» **Excerpted text**:
---
Thursday, November 25, 2010

Heartbreak Landscape: Arts and Crafts in Doylestown


Little known, except among followers of the Arts and Crafts movement, is a rather extraordinary group of buildings in a pastoral setting on the outskirts of Doylestown, Pennsylvania. Fonthill, a hand-built concrete castle -- even the roof is concrete -- the home of Henry Chapman Mercer, and the Moravian Pottery and Tile Works, located nearby in the same park-like setting, are both on the National Register of Historic Places, and both are outstanding -- though I think rather atypical -- examples of the Arts and Crafts style.

The landscape in which these buildings sit is astonishing, a dramatic contrast with the small-scale, residential character of much of the surrounding area. And it is the landscape that is really the subject of this post. For this reason, a third notable Mercer building, the Mercer Museum, located in another part of town, isn't of concern here. Henry Chapman Mercer built all three buildings himself, with the help of a group of workmen and a few horses or mules for motive power.

Fonthill, Henry Chapman Mercer's Home
Fonthill, his Home
Mercer, a wealthy single man who found his idiosyncratic place in a corner of the Arts and Crafts world, conceived his home, hired help to build it, and apparently started construction with no formal plans. He even developed the construction methods by trial and error, shaping interior spaces with earth and wooden supports, and pouring concrete into the voids to form the structural elements. All the interior spaces, the walls, floors, stair cases, even the interior bookcases are of a piece, a single molded, three-dimensional mass of reinforced concrete -- almost like a living organism, or the shell of a once-living organism. It's not a warm, cozy place, and it raises disquieting thoughts about why Mercer built it, why its inner structural flow of convoluted rooms, twists and turns, dark passages, is in such contrast to the rolling lawns and open landscape surrounding it. Who was Henry Chapman Mercer and what motivated him to build this singular building?
---
» **Data section**:
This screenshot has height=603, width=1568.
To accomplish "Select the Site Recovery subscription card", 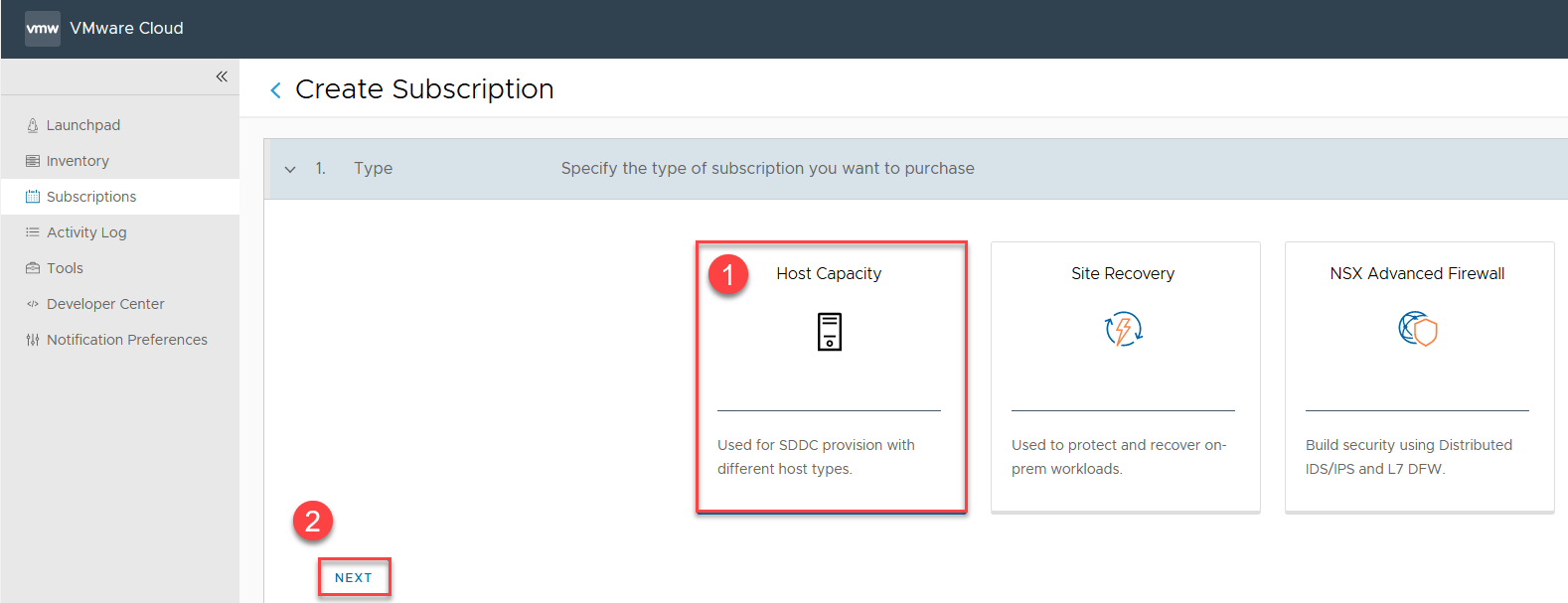I will [x=1124, y=377].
---
» **Work to do**: Pick up the post about Fonthill and Henry Chapman Mercer's Doylestown landscape right after its final sentence, and carry it on.

» **Output for this task**:
This little we do know. As a boy he traveled frequently in Europe with his mother. He attended Harvard and graduated without particular distinction. As a young man, he spent about a decade traveling throughout Europe, largely in houseboats. At some point, he is thought to have acquired gonorrhea, which at the time wasn't curable, and is sometimes given as the reason he never married. He worked for a while as an archaeologist, and was especially interested in the native American cultures of his part of Pennsylvania. He developed an interest in ceramics, particularly use of traditional methods for creation of artisanal tilework, that eventually resulted in the creation of the Moravian Pottery and Tile Works. He burned all his personal correspondence and papers before his death in 1930, leaving a blank slate in place of a personal history.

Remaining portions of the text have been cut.